Lastly, exception handling isn't easy and most programmers I have seen do it poorly as it isn't a first order task for the job at hand - the correct execution path is what they are focused on - and unchecked exceptions don't force them to have to think about exception handling, only the outer calling code needs to deal with them.

So, my try template is simply:

try {
obj.foo();
catch (BarException ex) {
throw new RuntimeException(ex);
}

Begone dastardly checked exception!

Posted by: Jed Wesley-Smith | May 25, 2006 7:55:42 PM

Actually Ruslan have a valid point. It does not make any sense to force user to handle checked exceprion if he has no clue what to do with it. Rethrowing it does not help at all, because it only clutter the code and moves problem to the different place, which would be really bad idea since it spread dependencies. I much more like working with JDBC using Spring framework because it allow me not to worry about unrecoverable errors.

Posted by: eu | May 25, 2006 9:47:46 PM

Braces are my next post :)

Posted by: Billy | May 26, 2006 8:00:29 AM

Java is the only popular language that has checked exceptions, as far as I know. This should be enough evidence that it is not needed in Java either.

Posted by: Me Myself and I | May 26, 2006 8:12:21 AM

Thanks Billy for taking note of the ObjectGrid API issues.

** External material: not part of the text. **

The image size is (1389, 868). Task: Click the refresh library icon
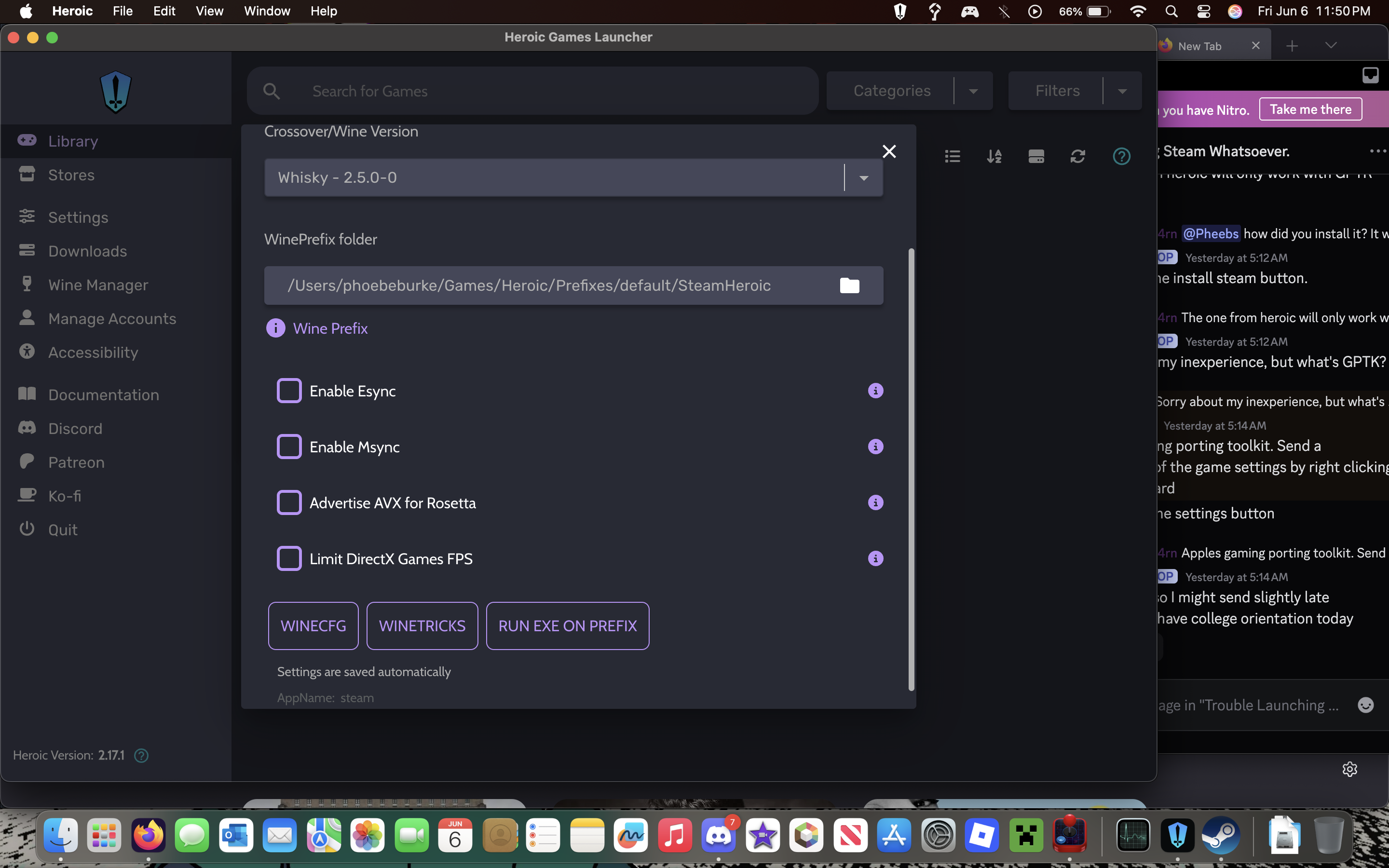pyautogui.click(x=1077, y=156)
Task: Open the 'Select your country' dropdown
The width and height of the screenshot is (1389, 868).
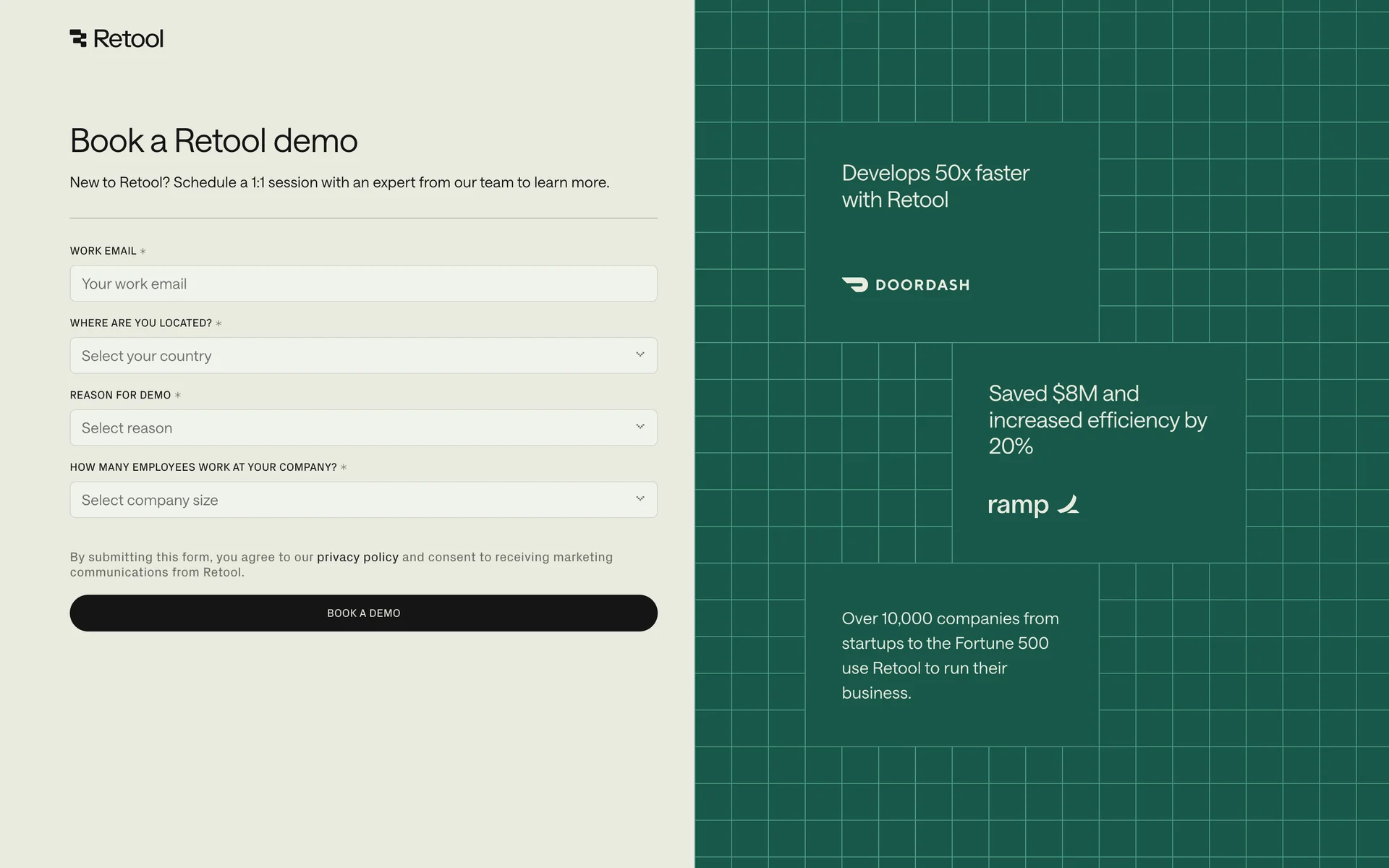Action: [363, 355]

As Jed Wesley-Smith rightfully pointed out declaring ObjectGrid checked exceptions in the "throws" list is not an option.

For example I already have my DAO interface with methods defined:

interface IMyDAO
{
void persistClient(Client cl);
void removeClient(Client cl);
...
}

Then I have bunch of inplementations for IMyDAO (InMemoryMyDAO, JDBCMyDAO, HibernateMyDAO, EJB3MyDAO and so on) and of course application code *only* knows about IMyDAO.

Imagine now I want to add ObjectGrid into the picture and create a new implemetation of ImyDAO: JDBC_Cached_MyDAO

Following your suggestion... I have to change IMyDAO methods and add ObjectGrid exceptions:

interface IMyDAO
{
void persistClient(Client cl) throws ObjectGridException, UndefinedMapException;
void removeClient(Client cl)throws ObjectGridException, UndefinedMapException;
...
}

Sorry, I cannot do it, since it will break my existing DAO consumer code plus I have no idea what to do with my other existing IMyDAO implementations...

In general, I think it is unfortunate that Exception class is checked type. So many developers who starts learning Java also try to use it by default ...
I would have made Uncheked exceptions a mainstream in Java (e.g. Exception hierarchy) and Uncheked as additional hierarchy that is optional to use.

Oh well, even though you admitted that “...the unchecked guys have the upper hand in most frameworks for now.” looks like it is not the case with ObjectGrid. :(

Posted by: Ruslan Zenin | May 26, 2006 4:10:11 PM

Billy,

Out of curiosity, what's your *personal* opinion in the old checked/unchecked debate? Especially, in the "shared memory" context. So far, I've been strongly in the Aye camp, but I'm strongly interested to know what other people think. And no, it's not the old saw. ;-)

Posted by: diprey | May 28, 2006 4:26:18 PM

Personally,
I like checked exceptions. I don't like to throw anonymous exceptions in to code further up the call stack where the code likely doesn't know how to handle them at all.